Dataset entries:

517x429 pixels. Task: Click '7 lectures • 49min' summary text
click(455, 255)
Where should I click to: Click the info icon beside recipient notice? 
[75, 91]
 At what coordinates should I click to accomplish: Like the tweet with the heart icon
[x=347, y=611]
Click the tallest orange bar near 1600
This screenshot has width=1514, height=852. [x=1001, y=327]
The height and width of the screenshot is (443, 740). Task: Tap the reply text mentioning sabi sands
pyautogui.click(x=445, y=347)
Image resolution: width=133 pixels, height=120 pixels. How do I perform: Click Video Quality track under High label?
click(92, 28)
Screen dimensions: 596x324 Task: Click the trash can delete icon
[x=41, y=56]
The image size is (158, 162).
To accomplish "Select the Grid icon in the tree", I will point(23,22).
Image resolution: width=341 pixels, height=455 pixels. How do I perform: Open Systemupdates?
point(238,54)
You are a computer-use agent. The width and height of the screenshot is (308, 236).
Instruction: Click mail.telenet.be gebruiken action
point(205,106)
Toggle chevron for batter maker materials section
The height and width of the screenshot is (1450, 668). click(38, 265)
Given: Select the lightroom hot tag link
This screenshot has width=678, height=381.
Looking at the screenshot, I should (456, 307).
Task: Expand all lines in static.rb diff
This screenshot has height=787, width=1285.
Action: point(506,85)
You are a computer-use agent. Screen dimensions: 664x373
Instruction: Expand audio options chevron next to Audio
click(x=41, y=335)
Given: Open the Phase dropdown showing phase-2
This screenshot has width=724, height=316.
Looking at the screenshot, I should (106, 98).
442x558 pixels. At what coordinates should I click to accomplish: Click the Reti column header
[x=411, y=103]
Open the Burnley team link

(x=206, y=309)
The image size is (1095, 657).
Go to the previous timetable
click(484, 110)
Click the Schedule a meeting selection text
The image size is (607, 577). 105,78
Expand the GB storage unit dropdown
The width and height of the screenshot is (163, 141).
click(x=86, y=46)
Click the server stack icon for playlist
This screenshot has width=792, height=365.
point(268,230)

**Problem to solve**
All records must be transcribed exactly, with none left out.

**Solution to this exercise**
517x429 pixels. Task: Click '7 lectures • 49min' summary text
click(455, 255)
Where should I click to: Click the info icon beside recipient notice? 
[75, 91]
 At what coordinates should I click to accomplish: Like the tweet with the heart icon
[x=347, y=611]
Click the tallest orange bar near 1600
This screenshot has width=1514, height=852. [x=1001, y=327]
The height and width of the screenshot is (443, 740). Task: Tap the reply text mentioning sabi sands
pyautogui.click(x=445, y=347)
Image resolution: width=133 pixels, height=120 pixels. How do I perform: Click Video Quality track under High label?
click(92, 28)
Screen dimensions: 596x324 Task: Click the trash can delete icon
[x=41, y=56]
The image size is (158, 162).
To accomplish "Select the Grid icon in the tree", I will point(23,22).
Image resolution: width=341 pixels, height=455 pixels. How do I perform: Open Systemupdates?
point(238,54)
You are a computer-use agent. The width and height of the screenshot is (308, 236).
Instruction: Click mail.telenet.be gebruiken action
point(205,106)
Toggle chevron for batter maker materials section
The height and width of the screenshot is (1450, 668). click(38, 265)
Given: Select the lightroom hot tag link
This screenshot has width=678, height=381.
Looking at the screenshot, I should (456, 307).
Task: Expand all lines in static.rb diff
This screenshot has height=787, width=1285.
Action: point(506,85)
You are a computer-use agent. Screen dimensions: 664x373
Instruction: Expand audio options chevron next to Audio
click(x=41, y=335)
Given: Open the Phase dropdown showing phase-2
This screenshot has width=724, height=316.
Looking at the screenshot, I should (106, 98).
442x558 pixels. At what coordinates should I click to accomplish: Click the Reti column header
[x=411, y=103]
Open the Burnley team link

(x=206, y=309)
The image size is (1095, 657).
Go to the previous timetable
click(484, 110)
Click the Schedule a meeting selection text
The image size is (607, 577). 105,78
Expand the GB storage unit dropdown
The width and height of the screenshot is (163, 141).
click(x=86, y=46)
Click the server stack icon for playlist
This screenshot has width=792, height=365.
point(268,230)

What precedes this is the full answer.